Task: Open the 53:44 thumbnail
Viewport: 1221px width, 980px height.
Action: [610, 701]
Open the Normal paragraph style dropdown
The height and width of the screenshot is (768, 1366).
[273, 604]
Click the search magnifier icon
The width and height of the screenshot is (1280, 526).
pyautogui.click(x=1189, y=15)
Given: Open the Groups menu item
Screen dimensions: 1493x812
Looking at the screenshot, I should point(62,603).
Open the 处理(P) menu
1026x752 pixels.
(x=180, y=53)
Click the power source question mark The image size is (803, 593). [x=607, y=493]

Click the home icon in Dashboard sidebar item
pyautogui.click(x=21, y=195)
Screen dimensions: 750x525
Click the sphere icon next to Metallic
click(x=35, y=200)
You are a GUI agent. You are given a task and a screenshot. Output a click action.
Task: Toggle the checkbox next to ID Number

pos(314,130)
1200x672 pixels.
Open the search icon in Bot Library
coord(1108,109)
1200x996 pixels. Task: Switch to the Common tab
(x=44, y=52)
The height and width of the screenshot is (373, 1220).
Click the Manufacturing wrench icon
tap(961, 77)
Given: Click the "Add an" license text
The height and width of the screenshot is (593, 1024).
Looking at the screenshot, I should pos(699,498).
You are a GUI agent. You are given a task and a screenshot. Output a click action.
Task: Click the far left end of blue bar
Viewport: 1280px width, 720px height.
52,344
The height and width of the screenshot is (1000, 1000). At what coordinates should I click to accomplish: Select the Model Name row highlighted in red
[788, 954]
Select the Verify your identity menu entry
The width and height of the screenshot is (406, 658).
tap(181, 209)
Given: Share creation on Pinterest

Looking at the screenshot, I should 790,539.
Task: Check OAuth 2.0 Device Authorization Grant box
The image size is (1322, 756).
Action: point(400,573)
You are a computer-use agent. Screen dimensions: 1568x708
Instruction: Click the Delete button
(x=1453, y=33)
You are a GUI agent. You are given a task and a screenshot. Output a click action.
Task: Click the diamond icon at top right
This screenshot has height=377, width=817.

About this exercise:
Reproduce the whole listing so that each line matches the original exactly.

Written answer:
Task: Open the 53:44 thumbnail
Viewport: 1221px width, 980px height.
Action: [610, 701]
Open the Normal paragraph style dropdown
The height and width of the screenshot is (768, 1366).
[273, 604]
Click the search magnifier icon
The width and height of the screenshot is (1280, 526).
pyautogui.click(x=1189, y=15)
Given: Open the Groups menu item
Screen dimensions: 1493x812
Looking at the screenshot, I should point(62,603).
Open the 处理(P) menu
1026x752 pixels.
(x=180, y=53)
Click the power source question mark The image size is (803, 593). [x=607, y=493]

Click the home icon in Dashboard sidebar item
pyautogui.click(x=21, y=195)
Screen dimensions: 750x525
Click the sphere icon next to Metallic
click(x=35, y=200)
You are a GUI agent. You are given a task and a screenshot. Output a click action.
Task: Toggle the checkbox next to ID Number

pos(314,130)
1200x672 pixels.
Open the search icon in Bot Library
coord(1108,109)
1200x996 pixels. Task: Switch to the Common tab
(x=44, y=52)
The height and width of the screenshot is (373, 1220).
Click the Manufacturing wrench icon
tap(961, 77)
Given: Click the "Add an" license text
The height and width of the screenshot is (593, 1024).
Looking at the screenshot, I should pos(699,498).
You are a GUI agent. You are given a task and a screenshot. Output a click action.
Task: Click the far left end of blue bar
Viewport: 1280px width, 720px height.
52,344
The height and width of the screenshot is (1000, 1000). At what coordinates should I click to accomplish: Select the Model Name row highlighted in red
[788, 954]
Select the Verify your identity menu entry
The width and height of the screenshot is (406, 658).
tap(181, 209)
Given: Share creation on Pinterest

Looking at the screenshot, I should 790,539.
Task: Check OAuth 2.0 Device Authorization Grant box
The image size is (1322, 756).
Action: point(400,573)
You are a computer-use agent. Screen dimensions: 1568x708
Instruction: Click the Delete button
(x=1453, y=33)
You are a GUI agent. You are given a task and a screenshot. Output a click action.
Task: Click the diamond icon at top right
This screenshot has height=377, width=817.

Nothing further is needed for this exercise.